[Item-finding entries]

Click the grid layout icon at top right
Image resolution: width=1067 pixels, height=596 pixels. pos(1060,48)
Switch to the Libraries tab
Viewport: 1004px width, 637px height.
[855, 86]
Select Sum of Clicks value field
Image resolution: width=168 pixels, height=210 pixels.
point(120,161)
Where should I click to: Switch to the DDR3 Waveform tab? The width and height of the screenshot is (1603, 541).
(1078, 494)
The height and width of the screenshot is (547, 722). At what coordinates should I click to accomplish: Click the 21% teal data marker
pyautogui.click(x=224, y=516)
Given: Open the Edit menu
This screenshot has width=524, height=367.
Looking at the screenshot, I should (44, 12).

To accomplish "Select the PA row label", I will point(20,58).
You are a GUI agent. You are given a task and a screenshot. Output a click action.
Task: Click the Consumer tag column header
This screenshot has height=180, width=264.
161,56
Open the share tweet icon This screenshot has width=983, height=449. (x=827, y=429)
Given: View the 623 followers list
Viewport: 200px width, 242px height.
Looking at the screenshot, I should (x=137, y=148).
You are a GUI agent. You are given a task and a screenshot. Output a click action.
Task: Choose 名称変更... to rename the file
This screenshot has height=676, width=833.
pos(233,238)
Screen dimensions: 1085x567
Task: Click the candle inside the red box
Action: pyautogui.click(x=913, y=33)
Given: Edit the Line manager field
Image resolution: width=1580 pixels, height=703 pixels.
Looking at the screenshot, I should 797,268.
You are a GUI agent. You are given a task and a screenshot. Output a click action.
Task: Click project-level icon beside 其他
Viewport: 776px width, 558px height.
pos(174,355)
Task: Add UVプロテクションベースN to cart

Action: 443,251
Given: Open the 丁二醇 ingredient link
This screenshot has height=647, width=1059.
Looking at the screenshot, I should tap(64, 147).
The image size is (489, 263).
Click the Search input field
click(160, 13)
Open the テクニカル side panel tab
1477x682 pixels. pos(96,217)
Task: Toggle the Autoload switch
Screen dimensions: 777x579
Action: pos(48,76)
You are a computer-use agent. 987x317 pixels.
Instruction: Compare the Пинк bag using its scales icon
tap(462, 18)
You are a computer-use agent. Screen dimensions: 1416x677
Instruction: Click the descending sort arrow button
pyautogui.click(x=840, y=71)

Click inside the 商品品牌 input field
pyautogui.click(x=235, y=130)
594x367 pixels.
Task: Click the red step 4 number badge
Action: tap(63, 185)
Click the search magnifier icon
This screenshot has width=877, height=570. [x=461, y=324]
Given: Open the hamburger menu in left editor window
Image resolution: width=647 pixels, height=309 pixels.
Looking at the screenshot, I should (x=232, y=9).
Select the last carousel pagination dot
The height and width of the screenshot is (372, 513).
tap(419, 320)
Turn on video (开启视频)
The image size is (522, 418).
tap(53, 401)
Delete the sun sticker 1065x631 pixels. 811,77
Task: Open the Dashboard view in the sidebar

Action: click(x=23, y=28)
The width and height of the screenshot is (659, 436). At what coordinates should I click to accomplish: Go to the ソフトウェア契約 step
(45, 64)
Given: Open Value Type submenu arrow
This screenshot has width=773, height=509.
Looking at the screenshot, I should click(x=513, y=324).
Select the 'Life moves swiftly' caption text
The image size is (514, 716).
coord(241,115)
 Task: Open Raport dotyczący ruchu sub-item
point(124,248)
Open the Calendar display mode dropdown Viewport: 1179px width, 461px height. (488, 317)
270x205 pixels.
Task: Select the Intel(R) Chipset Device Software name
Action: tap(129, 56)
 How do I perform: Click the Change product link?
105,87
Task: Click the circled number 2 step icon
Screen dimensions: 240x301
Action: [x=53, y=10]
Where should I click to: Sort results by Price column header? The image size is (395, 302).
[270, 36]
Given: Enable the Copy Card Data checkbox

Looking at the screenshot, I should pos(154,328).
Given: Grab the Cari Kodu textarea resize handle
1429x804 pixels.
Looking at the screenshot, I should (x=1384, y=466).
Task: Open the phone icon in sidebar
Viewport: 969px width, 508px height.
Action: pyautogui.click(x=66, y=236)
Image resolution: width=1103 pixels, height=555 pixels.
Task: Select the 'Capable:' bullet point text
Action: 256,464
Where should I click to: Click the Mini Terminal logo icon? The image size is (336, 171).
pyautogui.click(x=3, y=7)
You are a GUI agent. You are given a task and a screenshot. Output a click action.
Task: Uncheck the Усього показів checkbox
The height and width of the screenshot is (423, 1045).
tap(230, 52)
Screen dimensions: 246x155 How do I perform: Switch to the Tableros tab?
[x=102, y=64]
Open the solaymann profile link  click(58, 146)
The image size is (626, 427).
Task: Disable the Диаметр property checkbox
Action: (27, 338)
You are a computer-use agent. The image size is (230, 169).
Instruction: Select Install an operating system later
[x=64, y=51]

### Instructions for the task
Swap every "GUI agent" in the entries above for "desktop agent", and write the entries out again with nothing else changed.

### Result of this task
Click the grid layout icon at top right
Image resolution: width=1067 pixels, height=596 pixels. pos(1060,48)
Switch to the Libraries tab
Viewport: 1004px width, 637px height.
[855, 86]
Select Sum of Clicks value field
Image resolution: width=168 pixels, height=210 pixels.
point(120,161)
Where should I click to: Switch to the DDR3 Waveform tab? The width and height of the screenshot is (1603, 541).
(1078, 494)
The height and width of the screenshot is (547, 722). At what coordinates should I click to accomplish: Click the 21% teal data marker
pyautogui.click(x=224, y=516)
Given: Open the Edit menu
This screenshot has width=524, height=367.
Looking at the screenshot, I should (44, 12).

To accomplish "Select the PA row label", I will point(20,58).
You are a desktop agent. You are given a task and a screenshot. Output a click action.
Task: Click the Consumer tag column header
This screenshot has height=180, width=264.
161,56
Open the share tweet icon This screenshot has width=983, height=449. (x=827, y=429)
Given: View the 623 followers list
Viewport: 200px width, 242px height.
Looking at the screenshot, I should (x=137, y=148).
You are a desktop agent. You are given a task and a screenshot. Output a click action.
Task: Choose 名称変更... to rename the file
This screenshot has height=676, width=833.
pos(233,238)
Screen dimensions: 1085x567
Task: Click the candle inside the red box
Action: pyautogui.click(x=913, y=33)
Given: Edit the Line manager field
Image resolution: width=1580 pixels, height=703 pixels.
Looking at the screenshot, I should 797,268.
You are a desktop agent. You are given a task and a screenshot. Output a click action.
Task: Click project-level icon beside 其他
Viewport: 776px width, 558px height.
pos(174,355)
Task: Add UVプロテクションベースN to cart

Action: 443,251
Given: Open the 丁二醇 ingredient link
This screenshot has height=647, width=1059.
Looking at the screenshot, I should tap(64, 147).
The image size is (489, 263).
Click the Search input field
click(160, 13)
Open the テクニカル side panel tab
1477x682 pixels. pos(96,217)
Task: Toggle the Autoload switch
Screen dimensions: 777x579
Action: pos(48,76)
You are a computer-use agent. 987x317 pixels.
Instruction: Compare the Пинк bag using its scales icon
tap(462, 18)
You are a computer-use agent. Screen dimensions: 1416x677
Instruction: Click the descending sort arrow button
pyautogui.click(x=840, y=71)

Click inside the 商品品牌 input field
pyautogui.click(x=235, y=130)
594x367 pixels.
Task: Click the red step 4 number badge
Action: tap(63, 185)
Click the search magnifier icon
This screenshot has width=877, height=570. [x=461, y=324]
Given: Open the hamburger menu in left editor window
Image resolution: width=647 pixels, height=309 pixels.
Looking at the screenshot, I should (x=232, y=9).
Select the last carousel pagination dot
The height and width of the screenshot is (372, 513).
tap(419, 320)
Turn on video (开启视频)
The image size is (522, 418).
tap(53, 401)
Delete the sun sticker 1065x631 pixels. 811,77
Task: Open the Dashboard view in the sidebar

Action: click(x=23, y=28)
The width and height of the screenshot is (659, 436). At what coordinates should I click to accomplish: Go to the ソフトウェア契約 step
(45, 64)
Given: Open Value Type submenu arrow
This screenshot has width=773, height=509.
Looking at the screenshot, I should click(x=513, y=324).
Select the 'Life moves swiftly' caption text
The image size is (514, 716).
coord(241,115)
 Task: Open Raport dotyczący ruchu sub-item
point(124,248)
Open the Calendar display mode dropdown Viewport: 1179px width, 461px height. (488, 317)
270x205 pixels.
Task: Select the Intel(R) Chipset Device Software name
Action: tap(129, 56)
 How do I perform: Click the Change product link?
105,87
Task: Click the circled number 2 step icon
Screen dimensions: 240x301
Action: [x=53, y=10]
Where should I click to: Sort results by Price column header? The image size is (395, 302).
[270, 36]
Given: Enable the Copy Card Data checkbox

Looking at the screenshot, I should pos(154,328).
Given: Grab the Cari Kodu textarea resize handle
1429x804 pixels.
Looking at the screenshot, I should (x=1384, y=466).
Task: Open the phone icon in sidebar
Viewport: 969px width, 508px height.
Action: pyautogui.click(x=66, y=236)
Image resolution: width=1103 pixels, height=555 pixels.
Task: Select the 'Capable:' bullet point text
Action: 256,464
Where should I click to: Click the Mini Terminal logo icon? The image size is (336, 171).
pyautogui.click(x=3, y=7)
You are a desktop agent. You are given a task and a screenshot. Output a click action.
Task: Uncheck the Усього показів checkbox
The height and width of the screenshot is (423, 1045).
tap(230, 52)
Screen dimensions: 246x155 How do I perform: Switch to the Tableros tab?
[x=102, y=64]
Open the solaymann profile link  click(58, 146)
The image size is (626, 427).
Task: Disable the Диаметр property checkbox
Action: (27, 338)
You are a computer-use agent. The image size is (230, 169).
Instruction: Select Install an operating system later
[x=64, y=51]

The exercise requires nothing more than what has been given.